Pittsfield man among five statewide accused of Medicaid fraud
BOSTON — A Pittsfield man is among five people throughout the state accused of falsely billing the state's Medicaid program of a combined $230,000
Frederick Phillips, 55, was arraigned in Berkshire Superior Court Wednesday on fraud and larceny charges for allegedly double-billing MassHealth for personal care attendant services and adult foster care services for his brother between March 2011 and November 2013.
Phillips, the only Berkshire County resident caught up in the investigation thus far, is accused of bilking about $47,000 from the system.
The remaining four defendants are:
Crystal Clark, 36, of Haverhill, is alleged to have submitted false time sheets for about $64,000 worth of PCA services for her disabled son between January 2010 and November 2015.
Mary Yost, 53, of Middleborough, allegedly double-billed MassHealth about $86,000 for PCA and AFC services for her son between June 2011 and April 2014.

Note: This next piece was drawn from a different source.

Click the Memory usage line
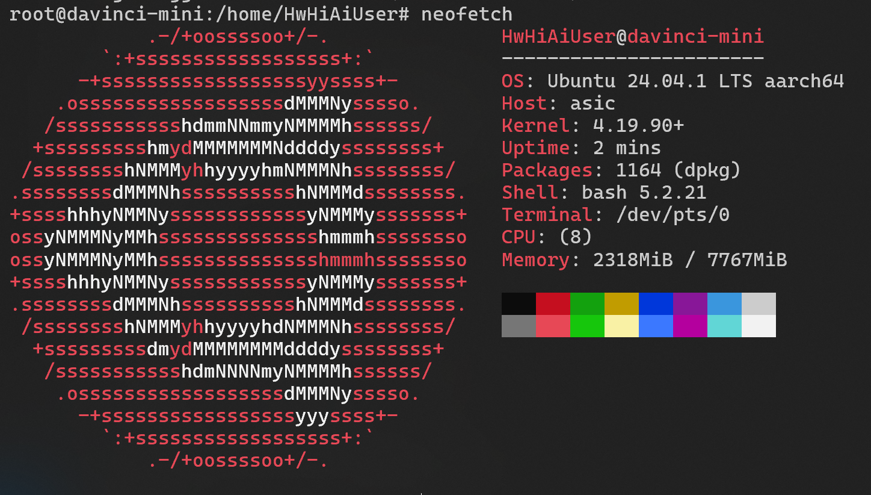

Scott Gibeault, 49, of Southbridge, is accused of submitting about $27,000 worth of fraudulent time sheets for PCA care of his adult son between January 2011 and December 2015.
Tamekha Lewis-Sturrup, 29, of Dorchester, allegedly fraudulently billed for about $8,600 worth of PCA services for her father between April 2013 and January 2014 and also failed to provide services for which she billed, leading to her father's hospitalization.
"MassHealth provides critical health care services for people who otherwise cannot afford them," said Attorney General Maura Healey. "We allege that these individuals exploited this system and defrauded taxpayers, while at the same time diverting resources from those in need."
The attorney general's office conducted the investigations with assistance from the Massachusetts Executive Office of Health and Human Services and the U.S. Department of Health and Human Services Office of the Inspector General.
"We appreciate the joint effort made to identify and investigate fraudulent billing and practices that put our members' health and safety at risk," said Secretary of Health and Human Services, Marylou Sudders. "MassHealth is aggressively auditing and monitoring provider billing practices to ensure program integrity."
Phillips, represented by attorney Nathaniel Green, was released on his own recognizance by Judge John Agostini following his arraignment and is due back in court on May 2 for a pretrial hearing.